A bigger-than-expected rise in the cost of living in December has piled pressure on the Bank of England to raise interest rates in an effort to curb spiralling inflation.
The Consumer Prices Index (CPI) rate of inflation surged to 3.7% last month, its highest level since April and up from 3.3% in November, the Office for National Statistics (ONS) said. Economists were expecting the rate to rise to 3.4%.
Surging food costs, nudged up by the weather disruption, energy bills and petrol prices led to a month-on-month prices increase of 1% between November and December, the biggest monthly rise since records began in 1996, the ONS added.
The Bank, which is tasked with bringing inflation down to its 2% target, has resisted lifting interest rates from historic lows of 0.5% as the wider economy battles with slovenly growth. The rate of CPI has been above its 2% target every month since November 2009.

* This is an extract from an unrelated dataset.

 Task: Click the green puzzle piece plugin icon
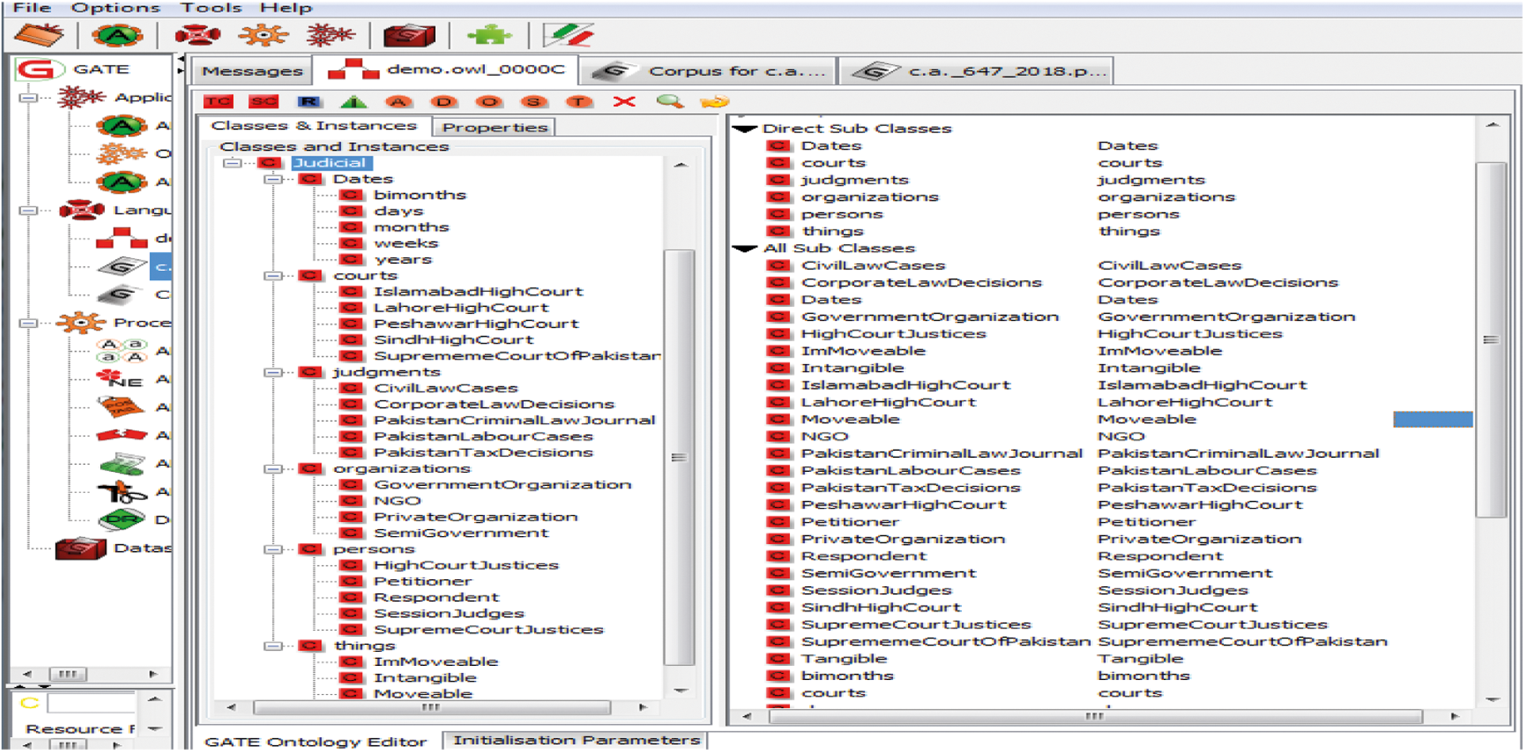point(489,35)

Policymakers at the Bank’s Monetary Policy Committee (MPC) believe the stubbornly-high inflation is being caused by temporary factors, such as spikes in commodity prices and January’s VAT rise from 17.5% to 20%.
As the Chancellor’s belt-tightening austerity measures start to kick in, the Bank will be under further pressure not to throw the fragile recovery off course.
Howard Archer, chief UK and European economist at IHS Global Insight, said: “Despite the undeniably significant risk to growth coming from the fiscal tightening that is now increasingly kicking in, there is mounting pressure on the Bank of England to enact at least a token near-term interest rate hike to send out the message that it has not taken its eye off the inflation ball.”
But Philip Shaw, chief economist at brokers Investec, said a rate rise would put the recovery at risk. He said: “A sharp increase in rates certainly seems unjustified but any hike in rates at all now is potentially dangerous.”
Brian Hilliard, economist at Societe Generale, said despite the pressures, he did not expect an interest rate hike next month.
He said: “The BoE has already predicted in the December minutes that the inflation rate would touch 4% in the spring so is unlikely to be bounced into a February rate increase by today’s data or by January’s, which should be provided to the MPC in time for that meeting.”